WORK TO COMPLETE>
A. From the passage on the 1918 flu, list every kind of place it says was shut down in many cities.
B. Reproduce word for word the stretch of the passage on the 1918 flu from "SALT LAKE CITY" through "deadly Spanish flu.".

GIVEN TEXT>
########

SALT LAKE CITY — As the NBA prepares to resume play in its Disney World bubble and NFL and college football are planning their seasons in some form, they should visit the past to chart the future. They should start here: The 1918 World Series probably played a big role in starting a second wave of the deadly Spanish flu.
Looking at the Spanish flu pandemic of 1918 is like looking in a mirror from 2020. Masks were de rigueur. In many cities, public gatherings were banned — schools, churches and businesses were shut down. Makeshift hospitals were built and filled. Sports canceled games and altered schedules. Governments suppressed news about the pandemic for political reasons.
According to the Center for Disease Control and Prevention, about one-third of the world’s population was infected with the Spanish flu virus and at least 50 million people died.
And that was only half of the nightmare that the world was living then. World War I was raging simultaneously. World war and a virulent virus created the perfect storm for a pandemic, a contagious illness and a rapid means of spreading it. Millions of soldiers were sent to war around the globe, sowing the virus wherever they went.

########

RECORDS PROVIDED>
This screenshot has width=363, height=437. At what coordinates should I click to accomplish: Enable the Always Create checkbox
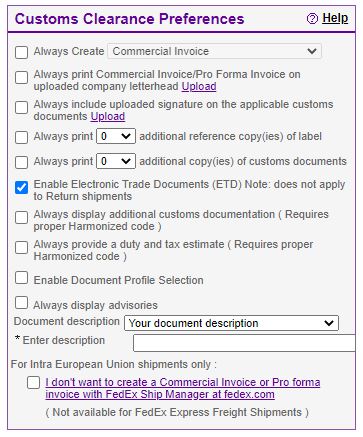click(x=21, y=52)
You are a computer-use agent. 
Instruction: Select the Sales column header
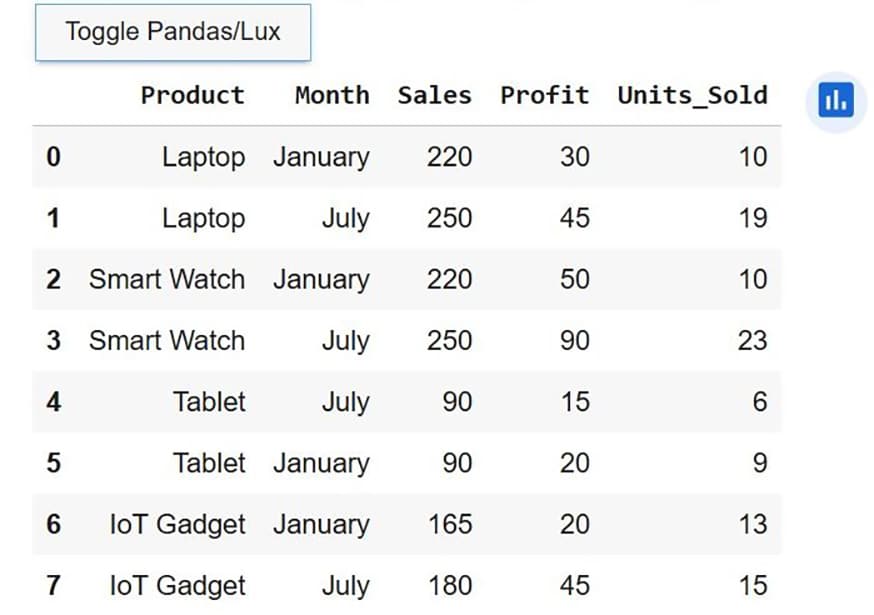pyautogui.click(x=435, y=96)
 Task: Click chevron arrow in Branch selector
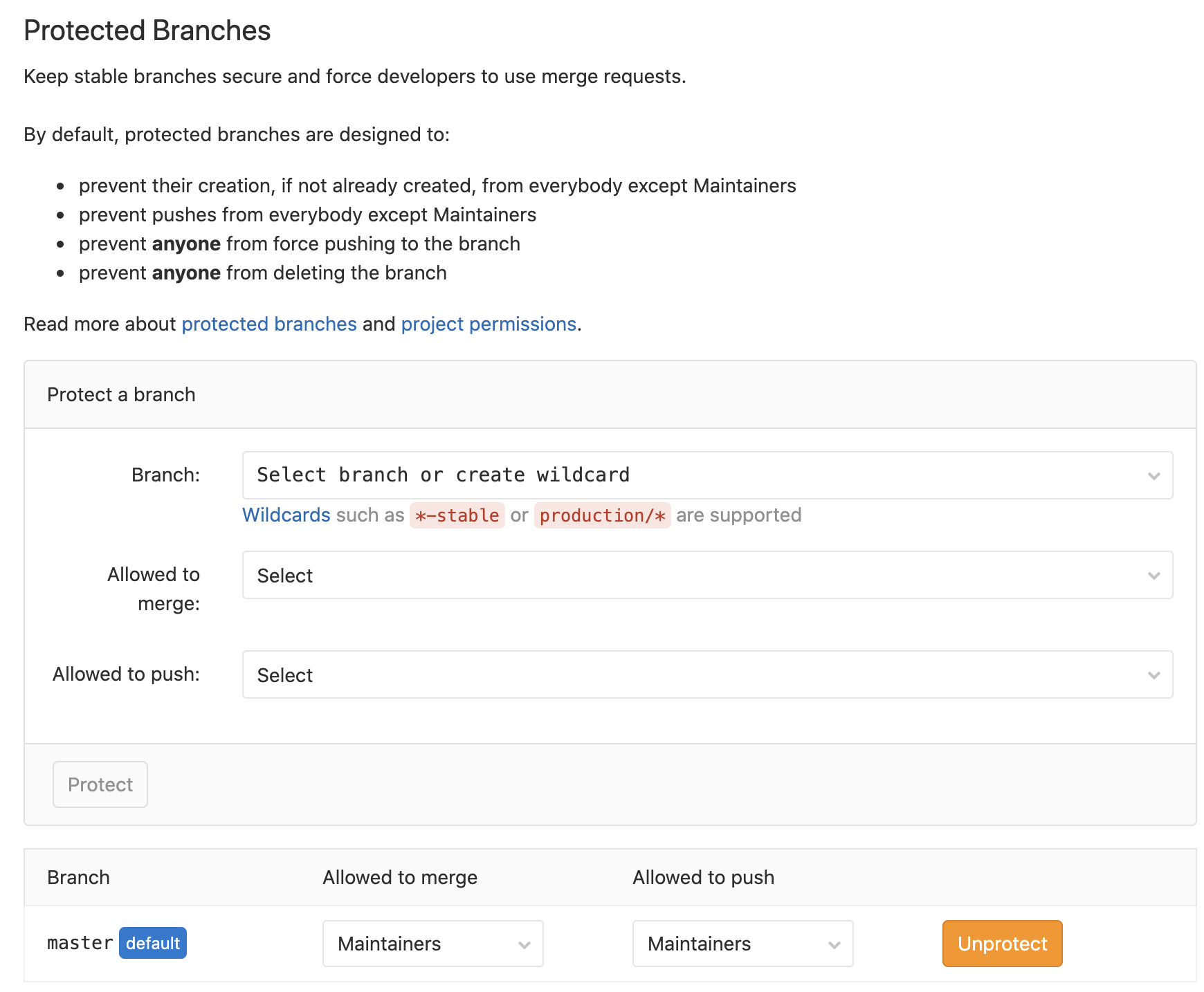pos(1153,476)
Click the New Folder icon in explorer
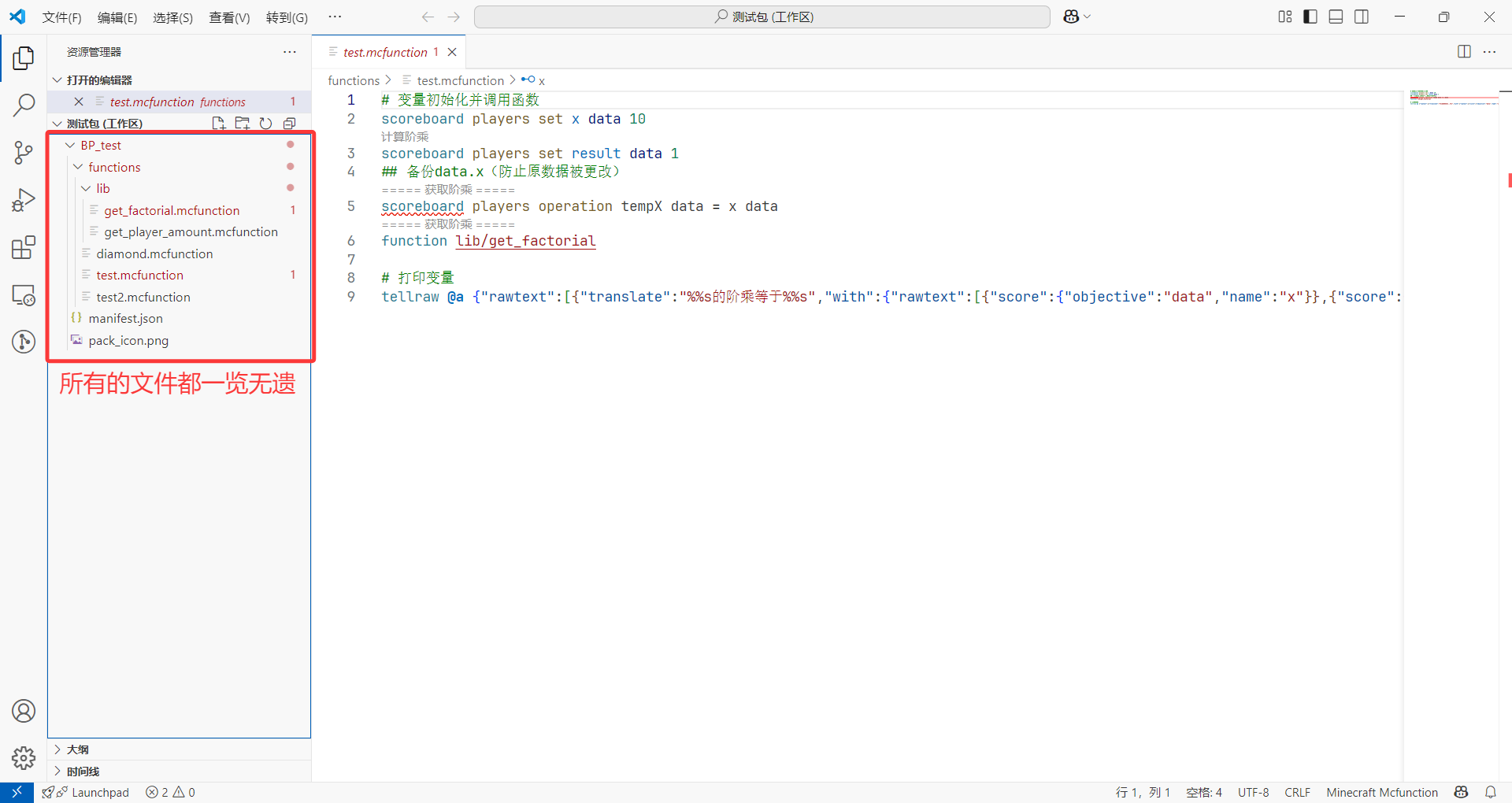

########

SOLUTIONS BY TASK>
A. Schools, churches, businesses

B.
SALT LAKE CITY — As the NBA prepares to resume play in its Disney World bubble and NFL and college football are planning their seasons in some form, they should visit the past to chart the future. They should start here: The 1918 World Series probably played a big role in starting a second wave of the deadly Spanish flu.